Comment by SoftTalker

Comment by SoftTalker 9 hours ago

12 replies

A big one that isn't listed is looking for stuff that isn't there.

Using != or NOT IN (...) is almost always going to be inefficient (but can be OK if other predicates have narrowed down the result set already).

Also, understand how your DB handles nulls. Are nulls and empty strings the same? Does null == null? Not all databases do this the same way.

magicalhippo 9 hours ago

> Also, understand how your DB handles nulls.

Also in regards to indexing. The DBs I've used have not indexed nulls, so a "WHERE col IS NULL" is inefficient even though "col" is indexed.

If that is the case and you really need it, have a computed column with a char(1) or bit indicating if "col" is NULL or not, and index that.

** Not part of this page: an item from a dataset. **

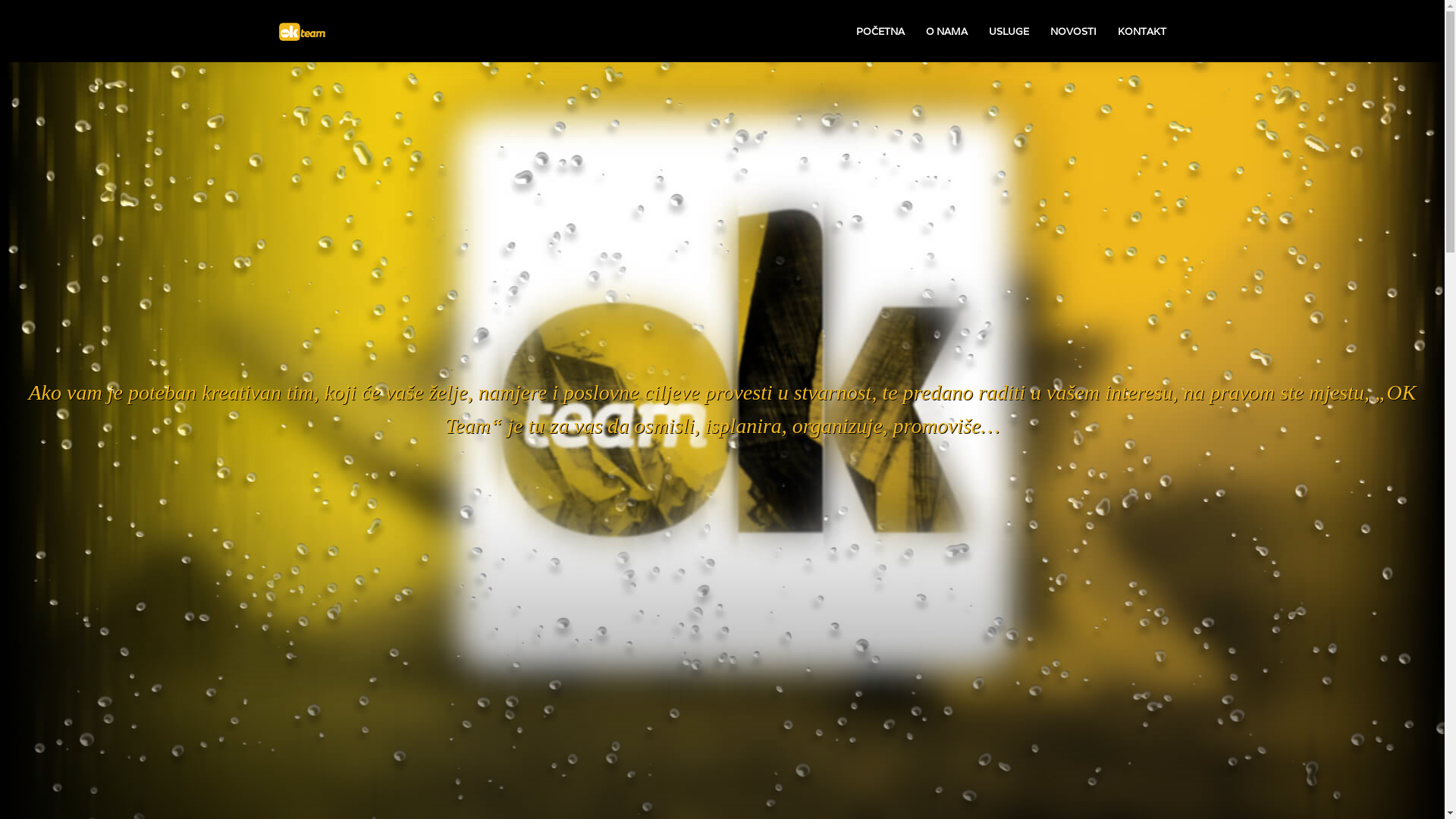  What do you see at coordinates (945, 31) in the screenshot?
I see `'O NAMA'` at bounding box center [945, 31].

  • SoftTalker 9 hours ago

    NULL should generally never be used to "mean" anything.

    If your business rules say that "not applicable" or "no entry" is a value, store a value that indicates that, don't use NULL.

    • crazygringo 5 hours ago

      Not sure what you mean.

      If you have a table of customers and someone of them don't have addresses, it's standard to leave the address fields NULL. If some of them don't belong to a company, it's standard to leave the company_id field NULL.

      This is literally what NULL is for. It's a special value precisely because missing data or a N/A field is so common.

      If you're suggesting mandatory additional has_address and has_customer_id fields, I would disagree. You'd be reinventing a database tool that already exists precisely for that purpose.

      • MaxBarraclough 5 hours ago

        > This is literally what NULL is for. It's a special value precisely because missing data or a N/A field is so common.

        Kinda. You need null for outer joins, but you could have a relational DBMS that prohibits nullable columns in tables. Christopher Date thought that in properly normalised designs, tables should never use nullable columns. Codd disagreed. [0]

        > If you're suggesting mandatory additional has_address and has_customer_id fields, I would disagree. You'd be reinventing a database tool that already exists precisely for that purpose.

        The way to do it without using a nullable column is to introduce another table for the 'optional' data, and use a left outer join.

        [0] https://en.wikipedia.org/wiki/First_normal_form#Christopher_...

        • crazygringo 4 hours ago

          > The way to do it without using a nullable column

          I mean, you could, but having separate tables for every optional field would be an organizational and usability nightmare. Queries would be longer and slower for no good reason. Not to mention a gigantic waste of space with all those repeated primary keys and their indexes.

          And you could have databases that prohibited NULL values, but we mostly don't, because they're so useful.

      • SoftTalker 5 hours ago

        No null is fine if you don’t know or there’s literally no value. But don’t interpret a null phone number to mean the customer doesn’t have a phone number. You can’t infer anything from that, other than you don’t have it.

        • crazygringo 4 hours ago

          I'm not sure I agree.

          If I have a column for the ID of the customer's current active subscription, and that column is NULL, it seems perfectly fine to interpret that the customer has no active subscription.

          That is a valid inference. You don't need a separate has_active_subscription field.

          On the other hand, your phone number example is just common sense. The database doesn't represent the external world. The database just knows the customer didn't provide a phone number.

    • rplnt 8 hours ago

      Interesting, I don't think I've seen that while NULLs are very common.

      I guess you would handle it in the application and not in the query, right?

      • SoftTalker 7 hours ago

        I've seen it too, very often. But it's good if you can just keep NULL meaning NULL (i.e. "the absence of any value"), because otherwise you will eventually be surprised by behavior.

geysersam 9 hours ago

> Using != or NOT IN (...) is almost always going to be inefficient.

Why do you say that?

My understanding is that as long as the RHS of NOT IN is constant (in the sense that it doesn't depend on the row) the condition is basically a hash table lookup, which is typically efficient if the lookup table is not massive.

What's the more efficient alternative?

  • Sesse__ 9 hours ago

    I'm going to assume here that we're talking about a subquery here (SELECT * FROM t1 WHERE x NOT IN ( SELECT x FROM t2 )). If you're just talking about a static list, then the basic problem is the amount of data you get back. :-)

    The biggest problem with NOT IN is that it has very surprising NULL behavior: Due to the way it's defined, if there is any NULL in the joined-on columns, then _all_ rows must pass. If the column is non-nullable, then sure, you can convert it into an antijoin and optimize it together with the rest of the join tree. If not, it usually ends up being something more complicated.

    For this reason, NOT EXISTS should usually be preferred. The syntax sucks, but it's much easier to rewrite to antijoin.

  • SoftTalker 9 hours ago

    Because they can't use indexes.

    If I have a table of several million rows and I want to find rows "WHERE foo NOT IN ('A', 'B', 'C')" that's a full table scan, or possibly an index scan if foo is indexed, unless there are other conditions that narrow it down.